AP Launches Open Source Ascribenation Project

by Doc Searls

What sounds like DRM is really a cool open source journalism tool.

That's my take-away from Associated Press to build news registry to protect content — a press release that went up on 23 July. After you get past the opening paragraphs, which are pure paranoidese...

NEW YORK – The Associated Press Board of Directors today directed The Associated Press to create a news registry that will tag and track all AP content online to assure compliance with terms of use. The system will register key identifying information about each piece of content that AP distributes as well as the terms of use of that content, and employ a built-in beacon to notify AP about how the content is used.

"What we are building here is a way for good journalism to survive and thrive," said Dean Singleton, chairman of the AP Board of Directors and vice chairman and CEO of MediaNews Group Inc. "The AP news registry will allow our industry to protect its content online, and will assure that we can continue to provide original, independent and authoritative journalism at a time when the world needs it more than ever."

... you get down into the cool stuff :

The registry will employ a microformat for news developed by AP and which was endorsed two weeks ago by the Media Standards Trust, a London-based nonprofit research and development organization that has called on news organizations to adopt consistent news formats for online content. The microformat will essentially encapsulate AP and member content in an informational “wrapper” that includes a digital permissions framework that lets publishers specify how their content is to be used online and which also supplies the critical information needed to track and monitor its usage.

Microformats are open source tools. As 's About page explains,

Designed for humans first and machines second, microformats are a set of simple, open data formats built upon existing and widely adopted standards. Instead of throwing away what works today, microformats intend to solve simpler problems first by adapting to current behaviors and usage patterns (e.g. XHTML, blogging).

Ars Technica does an excellent job explaining what AP's announcement (plus this diagram) really means:

The "wrappers" and "digital permissions frameworks" that it hopes to implement sound like tough encryption, but they aren't. Instead, the AP is simply relying on a newly-developed microformat called hNews. It's a simple HTML-based tagging scheme for marking up news content and making headlines, author names, and permitted uses machine-readable and search-engine friendly. (See an example.) hNews is funded by major foundations, and all of its tools and specs will be released as open-source software.

In what way does this scheme "wrap" and "protect" the news? It doesn't; it simply marks it up, and adding tags expressing a content creator's wishes on reuse has no bearing on someone's rights under US copyright law. What it does do is provide organizations that use hNews a way to release more rights than are granted under copyright—in essence, a sort of "Creative Commons" news license. In fact, hNews' "rights field" uses , the Creative Commons Rights Expression Language.

The AP's news registry will use hNews to embed some kind of Web beacon in news content as well, making it possible to track some uses of the story across the Web. Users who simply copy and paste parts of the story, or those who retype bits of it to use as quotes, or those of simply strip out the tags will of course not end up being tracked.
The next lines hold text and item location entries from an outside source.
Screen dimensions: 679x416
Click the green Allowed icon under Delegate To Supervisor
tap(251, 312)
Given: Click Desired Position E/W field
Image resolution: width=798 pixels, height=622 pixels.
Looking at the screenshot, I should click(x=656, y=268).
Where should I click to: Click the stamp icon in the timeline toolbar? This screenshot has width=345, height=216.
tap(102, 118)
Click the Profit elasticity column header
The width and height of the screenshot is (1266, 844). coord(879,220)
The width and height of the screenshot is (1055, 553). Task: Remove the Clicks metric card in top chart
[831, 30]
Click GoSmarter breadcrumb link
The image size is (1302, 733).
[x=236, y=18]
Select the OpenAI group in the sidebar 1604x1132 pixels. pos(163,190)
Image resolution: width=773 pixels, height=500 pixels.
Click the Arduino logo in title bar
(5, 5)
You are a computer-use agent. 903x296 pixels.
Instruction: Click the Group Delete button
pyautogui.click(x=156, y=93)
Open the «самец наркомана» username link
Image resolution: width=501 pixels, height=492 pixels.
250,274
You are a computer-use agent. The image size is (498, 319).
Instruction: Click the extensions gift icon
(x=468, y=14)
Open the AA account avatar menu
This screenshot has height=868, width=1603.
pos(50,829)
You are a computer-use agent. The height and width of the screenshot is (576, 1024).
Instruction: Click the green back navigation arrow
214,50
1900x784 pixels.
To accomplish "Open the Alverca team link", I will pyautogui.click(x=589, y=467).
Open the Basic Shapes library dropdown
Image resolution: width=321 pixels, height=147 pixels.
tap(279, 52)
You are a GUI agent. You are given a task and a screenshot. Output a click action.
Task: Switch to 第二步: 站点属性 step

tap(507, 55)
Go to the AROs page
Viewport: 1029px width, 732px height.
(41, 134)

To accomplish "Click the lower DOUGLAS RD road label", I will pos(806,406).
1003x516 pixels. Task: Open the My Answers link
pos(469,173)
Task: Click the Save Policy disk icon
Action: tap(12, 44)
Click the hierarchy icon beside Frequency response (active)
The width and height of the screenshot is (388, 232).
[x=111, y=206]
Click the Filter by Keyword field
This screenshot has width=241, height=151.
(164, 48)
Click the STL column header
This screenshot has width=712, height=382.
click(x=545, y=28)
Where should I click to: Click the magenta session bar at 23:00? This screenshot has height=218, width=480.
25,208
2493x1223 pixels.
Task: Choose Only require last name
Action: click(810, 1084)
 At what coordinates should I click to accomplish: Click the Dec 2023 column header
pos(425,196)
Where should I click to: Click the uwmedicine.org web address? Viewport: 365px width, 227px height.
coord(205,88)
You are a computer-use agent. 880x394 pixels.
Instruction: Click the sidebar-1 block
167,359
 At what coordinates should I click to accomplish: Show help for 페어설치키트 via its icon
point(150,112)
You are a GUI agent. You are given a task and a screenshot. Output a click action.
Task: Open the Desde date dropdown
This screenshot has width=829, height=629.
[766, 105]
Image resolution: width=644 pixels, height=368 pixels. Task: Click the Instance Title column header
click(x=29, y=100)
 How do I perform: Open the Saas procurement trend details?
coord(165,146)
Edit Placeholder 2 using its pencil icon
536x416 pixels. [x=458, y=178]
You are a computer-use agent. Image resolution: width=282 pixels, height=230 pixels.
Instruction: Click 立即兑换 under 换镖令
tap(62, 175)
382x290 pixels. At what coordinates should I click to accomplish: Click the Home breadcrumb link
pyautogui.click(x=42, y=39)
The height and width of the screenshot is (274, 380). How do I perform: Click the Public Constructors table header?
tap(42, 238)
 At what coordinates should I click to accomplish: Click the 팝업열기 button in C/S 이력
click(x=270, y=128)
Let's go back to the AP release, which bears this subhead: Registry will provide tools to monitor use of AP and member content online while also enabling new business opportunities. The italics are theirs. The bold-face is mine. Because what's cool here is more than just the fact that the AP has borrowed heavily from open source work — and can contribute to it as well. It's that the AP is laying foundations of a new business model for journalism, starting with what we in the development community have been calling :

Ascribenation is the act of ascribing credit to a source or set of sources, for a piece of media work. That work might be a newspaper story, a blog post, or a song mashed from multiple sources or samples. It is derived from the verb ascribe.

Ascribenation is not possible without sources carrying ascribenation metadata that can be concatenated forward as each source's work is included in (or referenced by) other works. There are several means for doing this, including microformats and XDIs.

Ascribenation makes possible crediting sources for work, and getting those sources paid as well.

For example, here's a Houston Chronicle story on climate change lobbying that sources an analysis of climate change lobbying by the Center for Public Integrity. Right now the Chronicle doesn't have any links in that story. But if it did, that link might contain concatenated metadata that could be gathered by the on the reader's device (phone, laptop, whatever). Using , the reader could pay both the Chronicle and the Center for Public Integrity.

The AP has two routes it can take here:

  1. The paranoid route, looking toward their new system as a way to lock up content and enforce compliance.
  2. The engagement route, by which they recognize that they've just helped lay the foundation for the next generation of journalism, and a business model for it. That generation is one in which all journalists and sources get credit for their work throughout the networked world — and where readers, listeners and viewers can easily recognize (and cite) those responsible for the media goods they consume. The business model is one in which anybody consuming media "content" (a word I hate, but there it is) can pay whatever they want for anything they like, on their own terms and not just those of the seller.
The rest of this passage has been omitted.